Working with the Norwegian company Kongsberg, Raytheon will provide Romania an unspecified number of Naval Strike Missile Coastal Defense Systems as part of the deal that could be worth up to $217 million after all the options are exercised, according to the announcement. The bulk of the work will be done in Norway and at Raytheon’s facility in Tucson, Ariz., reads the statement.
Romania has a more than 100-mile coastline on the Black Sea – home to the Russian Navy’s Black Sea Fleet.
According to a 2021 report from Norwegian engineering magazine Teknisk Ukeblad, the deal would pay for two coastal defense systems that would amount to four mobile launchers and two command and control nodes for the batteries.
The NSM was developed initially for the Royal Norwegian Navy as a modern anti-ship missile with a range of more than 100 nautical miles for its surface fleet. The ground-based launcher was developed by Kongsberg in part for export sales paired with a command and control system.

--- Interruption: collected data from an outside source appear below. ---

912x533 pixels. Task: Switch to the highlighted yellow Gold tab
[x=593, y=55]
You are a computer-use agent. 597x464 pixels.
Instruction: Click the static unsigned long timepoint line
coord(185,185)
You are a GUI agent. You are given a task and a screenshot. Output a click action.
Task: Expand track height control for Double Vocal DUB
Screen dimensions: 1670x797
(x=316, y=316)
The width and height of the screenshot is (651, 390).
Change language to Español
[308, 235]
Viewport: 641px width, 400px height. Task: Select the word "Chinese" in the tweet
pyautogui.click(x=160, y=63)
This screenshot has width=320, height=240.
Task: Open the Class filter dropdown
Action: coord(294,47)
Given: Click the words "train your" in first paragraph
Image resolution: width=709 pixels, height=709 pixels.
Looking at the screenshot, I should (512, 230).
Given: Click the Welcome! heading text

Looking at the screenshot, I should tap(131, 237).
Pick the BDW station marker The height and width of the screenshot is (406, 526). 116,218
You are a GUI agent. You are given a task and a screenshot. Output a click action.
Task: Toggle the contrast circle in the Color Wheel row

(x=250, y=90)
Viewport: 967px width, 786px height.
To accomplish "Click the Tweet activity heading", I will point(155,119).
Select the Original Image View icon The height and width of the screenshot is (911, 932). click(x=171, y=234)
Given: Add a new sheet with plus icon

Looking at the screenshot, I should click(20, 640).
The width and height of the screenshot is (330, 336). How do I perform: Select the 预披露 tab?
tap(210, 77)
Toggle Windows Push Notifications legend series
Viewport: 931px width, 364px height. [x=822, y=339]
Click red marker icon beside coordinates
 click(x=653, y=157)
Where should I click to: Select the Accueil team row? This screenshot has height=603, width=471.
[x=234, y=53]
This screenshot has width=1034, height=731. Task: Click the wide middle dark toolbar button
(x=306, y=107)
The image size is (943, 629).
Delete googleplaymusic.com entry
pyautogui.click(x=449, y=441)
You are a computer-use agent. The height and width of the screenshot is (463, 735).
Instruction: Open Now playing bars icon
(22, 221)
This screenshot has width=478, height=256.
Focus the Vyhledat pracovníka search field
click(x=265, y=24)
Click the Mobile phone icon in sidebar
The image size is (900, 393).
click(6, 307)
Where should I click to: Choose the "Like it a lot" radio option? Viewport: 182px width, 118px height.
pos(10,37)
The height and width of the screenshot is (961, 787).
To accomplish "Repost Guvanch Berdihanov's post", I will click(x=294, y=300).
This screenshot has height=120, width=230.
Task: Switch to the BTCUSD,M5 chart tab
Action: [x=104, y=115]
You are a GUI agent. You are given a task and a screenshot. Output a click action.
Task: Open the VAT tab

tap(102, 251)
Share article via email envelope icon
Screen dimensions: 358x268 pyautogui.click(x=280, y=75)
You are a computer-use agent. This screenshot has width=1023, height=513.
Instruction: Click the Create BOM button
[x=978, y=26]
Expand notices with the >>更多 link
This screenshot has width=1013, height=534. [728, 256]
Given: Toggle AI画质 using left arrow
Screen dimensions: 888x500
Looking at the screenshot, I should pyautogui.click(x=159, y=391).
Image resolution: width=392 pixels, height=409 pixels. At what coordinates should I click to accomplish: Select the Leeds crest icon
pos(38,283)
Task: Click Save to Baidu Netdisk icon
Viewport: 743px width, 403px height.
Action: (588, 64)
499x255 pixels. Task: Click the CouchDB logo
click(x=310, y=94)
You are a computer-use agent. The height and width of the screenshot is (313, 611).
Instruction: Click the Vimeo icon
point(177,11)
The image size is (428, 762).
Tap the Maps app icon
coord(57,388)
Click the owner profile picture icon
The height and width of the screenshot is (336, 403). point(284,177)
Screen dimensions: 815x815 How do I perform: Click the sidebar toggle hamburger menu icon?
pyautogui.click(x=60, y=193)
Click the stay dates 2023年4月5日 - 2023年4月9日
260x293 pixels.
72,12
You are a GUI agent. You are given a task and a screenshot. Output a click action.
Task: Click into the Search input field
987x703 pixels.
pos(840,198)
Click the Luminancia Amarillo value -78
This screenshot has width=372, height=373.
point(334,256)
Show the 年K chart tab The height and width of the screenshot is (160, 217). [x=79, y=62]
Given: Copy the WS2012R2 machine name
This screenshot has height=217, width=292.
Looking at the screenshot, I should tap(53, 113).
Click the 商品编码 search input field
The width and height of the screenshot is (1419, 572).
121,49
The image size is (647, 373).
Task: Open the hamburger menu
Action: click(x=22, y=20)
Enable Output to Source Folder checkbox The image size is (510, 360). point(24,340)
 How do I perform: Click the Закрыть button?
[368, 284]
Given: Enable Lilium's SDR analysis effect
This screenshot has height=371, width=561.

“The primary missions for NSM CDS are maritime interdictions against sea targets from small and light ships made of Glass Fiber Reinforced Plastics (GFRP) to large naval combatants like destroyers and frigates and ships with [a] thick hull like icebreakers,” reads Kongsberg marketing material for the system.
“Secondly, land targets are handled by the NSM CDS. The land attack capability is primarily based on use of the military GPS but seeker-assisted land attack capability is also available if requested.”
The U.S. and Romania signed a foreign military sales agreement in 2021 to acquire the Naval Strike Missile Coastal Defense System. In addition to Norway and the U.S., Poland is fielding NSM. Australia, the United Kingdom, Canada, the Netherlands, Spain, Malaysia and Germany also plan to use the missiles.
In November, the U.K. Ministry of Defense reached a deal to outfit 11 Royal Navy warships with the NSMs in a direct deal with Norway as a replacement to its current Harpoon anti-ship missiles.
The U.S. Marine Corps have developed their own ground variant of ground-based Naval Strike Missile launcher – the Navy-Marine Expeditionary Ship Interdiction System (NMESIS). Marines strapped NSMs to a converted Joint Light Tactical Vehicle chassis operated by a remote control.
The U.S. Navy primarily fields NSMs on its Littoral Combat Ships for patrols in the Western Pacific.